Of the lines below, copy those that hold the word "will".

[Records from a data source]

[Start of Attachment]

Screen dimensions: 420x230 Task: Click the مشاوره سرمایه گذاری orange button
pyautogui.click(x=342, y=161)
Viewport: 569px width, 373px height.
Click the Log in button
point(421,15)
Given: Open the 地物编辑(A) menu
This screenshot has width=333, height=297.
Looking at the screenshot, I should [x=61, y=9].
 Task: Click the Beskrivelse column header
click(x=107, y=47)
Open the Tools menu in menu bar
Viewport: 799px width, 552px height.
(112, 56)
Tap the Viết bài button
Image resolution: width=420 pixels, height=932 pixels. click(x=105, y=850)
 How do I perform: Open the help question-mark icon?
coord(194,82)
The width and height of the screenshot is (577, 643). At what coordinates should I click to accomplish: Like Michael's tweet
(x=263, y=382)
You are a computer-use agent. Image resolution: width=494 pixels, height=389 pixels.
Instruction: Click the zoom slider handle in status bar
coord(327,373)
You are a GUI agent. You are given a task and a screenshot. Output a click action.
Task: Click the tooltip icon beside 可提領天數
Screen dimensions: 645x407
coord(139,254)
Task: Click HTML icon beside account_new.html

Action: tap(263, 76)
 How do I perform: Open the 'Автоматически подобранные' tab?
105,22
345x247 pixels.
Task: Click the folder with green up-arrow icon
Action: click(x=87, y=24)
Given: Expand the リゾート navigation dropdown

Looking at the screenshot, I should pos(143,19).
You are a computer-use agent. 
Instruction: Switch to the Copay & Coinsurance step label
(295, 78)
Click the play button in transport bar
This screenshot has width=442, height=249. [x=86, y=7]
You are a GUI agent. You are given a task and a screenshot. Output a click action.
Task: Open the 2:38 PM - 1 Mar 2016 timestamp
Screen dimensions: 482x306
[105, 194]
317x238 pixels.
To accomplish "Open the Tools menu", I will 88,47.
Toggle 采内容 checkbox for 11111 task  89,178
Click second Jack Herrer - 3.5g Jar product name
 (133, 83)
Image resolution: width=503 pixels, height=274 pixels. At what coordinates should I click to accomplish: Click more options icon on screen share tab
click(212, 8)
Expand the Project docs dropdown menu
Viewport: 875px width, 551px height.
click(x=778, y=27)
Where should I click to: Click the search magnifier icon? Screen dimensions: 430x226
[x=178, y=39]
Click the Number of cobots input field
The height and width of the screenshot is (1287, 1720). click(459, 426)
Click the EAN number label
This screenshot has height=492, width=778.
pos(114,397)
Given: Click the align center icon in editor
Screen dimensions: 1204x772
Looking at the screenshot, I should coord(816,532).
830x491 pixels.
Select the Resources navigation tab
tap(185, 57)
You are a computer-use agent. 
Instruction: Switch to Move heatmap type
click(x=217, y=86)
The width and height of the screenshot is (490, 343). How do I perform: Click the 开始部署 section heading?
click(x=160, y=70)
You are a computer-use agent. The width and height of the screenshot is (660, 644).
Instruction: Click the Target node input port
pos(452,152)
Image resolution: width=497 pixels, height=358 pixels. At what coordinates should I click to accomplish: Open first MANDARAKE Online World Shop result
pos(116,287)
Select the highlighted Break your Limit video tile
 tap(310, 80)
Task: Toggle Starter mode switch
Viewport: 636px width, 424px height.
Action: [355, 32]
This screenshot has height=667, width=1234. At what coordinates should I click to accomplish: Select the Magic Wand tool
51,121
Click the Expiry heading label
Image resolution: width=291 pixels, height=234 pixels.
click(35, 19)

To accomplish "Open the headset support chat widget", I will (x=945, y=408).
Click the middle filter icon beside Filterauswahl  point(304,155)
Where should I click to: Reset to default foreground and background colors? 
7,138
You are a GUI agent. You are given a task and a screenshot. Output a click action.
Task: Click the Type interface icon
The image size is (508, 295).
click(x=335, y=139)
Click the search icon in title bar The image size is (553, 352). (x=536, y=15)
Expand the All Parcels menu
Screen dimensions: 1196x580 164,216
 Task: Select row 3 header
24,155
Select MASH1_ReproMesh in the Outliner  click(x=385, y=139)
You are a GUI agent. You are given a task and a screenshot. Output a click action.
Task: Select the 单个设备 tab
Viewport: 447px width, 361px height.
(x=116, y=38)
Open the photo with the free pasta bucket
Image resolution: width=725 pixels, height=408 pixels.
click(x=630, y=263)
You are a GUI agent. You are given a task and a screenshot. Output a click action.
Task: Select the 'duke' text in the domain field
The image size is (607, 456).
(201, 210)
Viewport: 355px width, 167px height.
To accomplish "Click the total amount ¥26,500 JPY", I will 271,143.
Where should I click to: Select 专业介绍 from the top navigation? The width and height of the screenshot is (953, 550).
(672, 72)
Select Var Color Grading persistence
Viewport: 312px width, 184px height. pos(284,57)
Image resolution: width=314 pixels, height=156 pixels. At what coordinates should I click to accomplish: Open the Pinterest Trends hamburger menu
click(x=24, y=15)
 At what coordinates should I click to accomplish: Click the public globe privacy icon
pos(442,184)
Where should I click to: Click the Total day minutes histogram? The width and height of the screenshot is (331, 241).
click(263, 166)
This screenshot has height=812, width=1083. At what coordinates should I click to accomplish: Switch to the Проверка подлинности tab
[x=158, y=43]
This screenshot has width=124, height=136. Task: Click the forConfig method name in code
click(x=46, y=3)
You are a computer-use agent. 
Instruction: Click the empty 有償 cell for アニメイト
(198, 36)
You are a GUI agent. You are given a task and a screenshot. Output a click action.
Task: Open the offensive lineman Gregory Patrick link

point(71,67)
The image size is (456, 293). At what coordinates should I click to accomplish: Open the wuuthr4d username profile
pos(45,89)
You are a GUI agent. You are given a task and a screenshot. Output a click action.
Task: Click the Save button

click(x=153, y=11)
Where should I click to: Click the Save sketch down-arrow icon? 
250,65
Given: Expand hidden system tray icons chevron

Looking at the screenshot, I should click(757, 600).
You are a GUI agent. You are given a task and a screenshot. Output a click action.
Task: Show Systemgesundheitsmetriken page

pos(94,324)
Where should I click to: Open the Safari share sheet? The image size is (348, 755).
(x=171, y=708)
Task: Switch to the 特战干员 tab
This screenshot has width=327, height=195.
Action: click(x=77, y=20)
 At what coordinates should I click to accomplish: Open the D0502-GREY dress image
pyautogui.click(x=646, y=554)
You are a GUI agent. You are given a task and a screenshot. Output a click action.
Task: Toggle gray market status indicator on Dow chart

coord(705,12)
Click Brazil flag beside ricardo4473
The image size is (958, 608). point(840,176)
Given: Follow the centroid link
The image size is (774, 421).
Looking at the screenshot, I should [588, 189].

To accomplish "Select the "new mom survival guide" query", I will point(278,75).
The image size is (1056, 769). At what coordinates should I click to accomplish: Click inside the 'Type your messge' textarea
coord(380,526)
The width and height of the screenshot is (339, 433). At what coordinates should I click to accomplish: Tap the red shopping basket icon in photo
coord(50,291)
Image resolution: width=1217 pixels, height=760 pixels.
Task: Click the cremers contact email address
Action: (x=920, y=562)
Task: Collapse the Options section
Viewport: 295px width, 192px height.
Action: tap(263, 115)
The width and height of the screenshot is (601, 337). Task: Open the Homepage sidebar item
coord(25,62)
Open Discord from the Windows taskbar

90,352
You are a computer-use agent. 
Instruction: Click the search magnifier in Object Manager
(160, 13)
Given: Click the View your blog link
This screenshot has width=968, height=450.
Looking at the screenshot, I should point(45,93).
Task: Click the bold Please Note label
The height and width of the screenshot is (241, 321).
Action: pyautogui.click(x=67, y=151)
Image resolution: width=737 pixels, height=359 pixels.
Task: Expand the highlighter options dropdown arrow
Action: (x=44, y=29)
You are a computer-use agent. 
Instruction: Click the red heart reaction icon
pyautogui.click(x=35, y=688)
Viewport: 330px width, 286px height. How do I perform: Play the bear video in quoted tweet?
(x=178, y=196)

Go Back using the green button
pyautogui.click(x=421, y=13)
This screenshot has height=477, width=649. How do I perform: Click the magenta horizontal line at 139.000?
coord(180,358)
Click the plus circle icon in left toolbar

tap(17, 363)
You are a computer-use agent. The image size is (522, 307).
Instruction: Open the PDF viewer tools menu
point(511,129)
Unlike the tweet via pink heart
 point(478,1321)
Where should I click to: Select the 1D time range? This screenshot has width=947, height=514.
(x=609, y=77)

[End of Attachment]

*Solution*.
To accomplish "Open the Tools menu", I will 88,47.
To accomplish "Open the headset support chat widget", I will (x=945, y=408).
To accomplish "Click the total amount ¥26,500 JPY", I will 271,143.
To accomplish "Select the "new mom survival guide" query", I will point(278,75).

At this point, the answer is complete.